In this role, you will:

• Design and oversee interventional clinical studies, ensuring alignment with strategic objectives and evidence plans.
• Provide scientific oversight for study protocols, analysis plans, and interpretation of study data.
• Ensure patient safety and scientific integrity throughout study conduct, including medical governance and monitoring.
• Collaborate with cross-functional teams to ensure seamless execution and delivery of clinical programs.
• Prepare and present study results for scientific meetings, publications, and regulatory submissions.
• Engage with internal and external stakeholders, including investigators and thought leaders, to enhance study design and execution.

• Advanced degree in a relevant scientific discipline (MD, PhD, PharmD, or equivalent).
• Specialized experience in oncology, pulmonology, hepatology or a related therapeutic area.
• Considerable experience in clinical research, including interventional studies.
• Proven experience designing and executing clinical trials with demonstrated impact.
• Strong understanding of regulatory requirements and industry best practices for clinical research.
• Experience leading cross-functional teams in a matrixed environment.
• Excellent communication and organizational skills.
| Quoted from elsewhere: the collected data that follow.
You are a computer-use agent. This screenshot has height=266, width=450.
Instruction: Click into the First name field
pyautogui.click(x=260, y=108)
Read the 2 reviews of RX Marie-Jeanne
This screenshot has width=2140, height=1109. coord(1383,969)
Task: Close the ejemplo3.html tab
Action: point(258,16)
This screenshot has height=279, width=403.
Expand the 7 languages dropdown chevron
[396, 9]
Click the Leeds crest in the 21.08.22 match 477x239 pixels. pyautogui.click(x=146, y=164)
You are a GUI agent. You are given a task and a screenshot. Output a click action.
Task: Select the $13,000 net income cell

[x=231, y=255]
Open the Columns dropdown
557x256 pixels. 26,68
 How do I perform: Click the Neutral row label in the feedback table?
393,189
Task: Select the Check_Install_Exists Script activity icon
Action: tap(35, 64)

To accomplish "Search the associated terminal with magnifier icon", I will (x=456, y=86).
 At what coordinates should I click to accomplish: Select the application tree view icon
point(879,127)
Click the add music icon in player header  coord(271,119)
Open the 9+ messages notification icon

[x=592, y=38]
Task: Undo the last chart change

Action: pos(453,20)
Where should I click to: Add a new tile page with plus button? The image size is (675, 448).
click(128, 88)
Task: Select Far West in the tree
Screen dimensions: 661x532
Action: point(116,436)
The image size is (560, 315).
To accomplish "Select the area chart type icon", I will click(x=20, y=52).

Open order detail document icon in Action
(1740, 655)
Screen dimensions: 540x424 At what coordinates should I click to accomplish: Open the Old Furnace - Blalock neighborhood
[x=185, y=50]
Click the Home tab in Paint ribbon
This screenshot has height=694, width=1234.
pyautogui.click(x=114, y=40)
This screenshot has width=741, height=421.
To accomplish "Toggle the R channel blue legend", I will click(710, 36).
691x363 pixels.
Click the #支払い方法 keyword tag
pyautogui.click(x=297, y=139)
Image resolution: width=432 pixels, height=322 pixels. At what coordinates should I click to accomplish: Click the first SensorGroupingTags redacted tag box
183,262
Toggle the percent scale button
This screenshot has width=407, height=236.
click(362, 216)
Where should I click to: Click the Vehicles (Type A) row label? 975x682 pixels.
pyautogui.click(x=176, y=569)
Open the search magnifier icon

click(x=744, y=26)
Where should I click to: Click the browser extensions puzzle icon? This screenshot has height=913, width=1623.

• Experience leading multi-country or global interventional studies.
• Experience collaborating with regulatory authorities.
• Familiarity with innovative approaches in clinical trial design and execution.
• Exposure to working with key opinion leaders, investigators, and external partners.
• Experience developing scientific content for publications and regulatory submissions.
• Understanding of digital tools and methodologies for evidence generation.

You will join a team focused on scientific rigour and patient impact. You will gain leadership exposure across functions and grow your clinical development expertise. We value inclusion, work-life balance, and career development. We offer a flexible working culture.

GSK is an Equal Opportunity Employer. This ensures that all qualified applicants will receive equal consideration for employment without regard to race, color, religion, sex (including pregnancy, gender identity, and sexual orientation), parental status, national origin, age, disability, genetic information (including family medical history), military service or any basis prohibited under federal, state or local law.